Word and element location records:
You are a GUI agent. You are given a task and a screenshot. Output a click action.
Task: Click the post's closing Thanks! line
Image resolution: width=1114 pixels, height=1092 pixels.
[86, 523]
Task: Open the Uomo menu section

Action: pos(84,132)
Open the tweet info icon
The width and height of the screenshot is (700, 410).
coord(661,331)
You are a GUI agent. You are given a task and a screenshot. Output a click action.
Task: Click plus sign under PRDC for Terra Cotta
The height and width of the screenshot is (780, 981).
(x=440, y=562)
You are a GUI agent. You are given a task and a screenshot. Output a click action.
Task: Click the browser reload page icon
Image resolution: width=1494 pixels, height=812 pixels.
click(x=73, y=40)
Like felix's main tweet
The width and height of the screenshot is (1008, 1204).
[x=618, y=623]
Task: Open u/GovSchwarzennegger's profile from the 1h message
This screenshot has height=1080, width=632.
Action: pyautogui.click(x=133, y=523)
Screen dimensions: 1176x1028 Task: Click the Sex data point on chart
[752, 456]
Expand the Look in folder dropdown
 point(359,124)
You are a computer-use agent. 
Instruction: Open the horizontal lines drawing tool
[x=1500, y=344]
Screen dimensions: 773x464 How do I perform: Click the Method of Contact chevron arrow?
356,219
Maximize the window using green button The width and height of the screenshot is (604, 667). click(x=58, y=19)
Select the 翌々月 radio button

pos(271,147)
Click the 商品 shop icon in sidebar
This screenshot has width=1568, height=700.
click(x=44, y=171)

§ WHAT THIS TASK INVOLVES
Change "GUI agent" to "interface agent" throughout all of the rows above, and leave every other word as it stands.

§ FULL ANSWER
You are a interface agent. You are given a task and a screenshot. Output a click action.
Task: Click the post's closing Thanks! line
Image resolution: width=1114 pixels, height=1092 pixels.
[86, 523]
Task: Open the Uomo menu section

Action: pos(84,132)
Open the tweet info icon
The width and height of the screenshot is (700, 410).
coord(661,331)
You are a interface agent. You are given a task and a screenshot. Output a click action.
Task: Click plus sign under PRDC for Terra Cotta
The height and width of the screenshot is (780, 981).
(x=440, y=562)
You are a interface agent. You are given a task and a screenshot. Output a click action.
Task: Click the browser reload page icon
Image resolution: width=1494 pixels, height=812 pixels.
click(x=73, y=40)
Like felix's main tweet
The width and height of the screenshot is (1008, 1204).
[x=618, y=623]
Task: Open u/GovSchwarzennegger's profile from the 1h message
This screenshot has height=1080, width=632.
Action: pyautogui.click(x=133, y=523)
Screen dimensions: 1176x1028 Task: Click the Sex data point on chart
[752, 456]
Expand the Look in folder dropdown
 point(359,124)
You are a computer-use agent. 
Instruction: Open the horizontal lines drawing tool
[x=1500, y=344]
Screen dimensions: 773x464 How do I perform: Click the Method of Contact chevron arrow?
356,219
Maximize the window using green button The width and height of the screenshot is (604, 667). click(x=58, y=19)
Select the 翌々月 radio button

pos(271,147)
Click the 商品 shop icon in sidebar
This screenshot has width=1568, height=700.
click(x=44, y=171)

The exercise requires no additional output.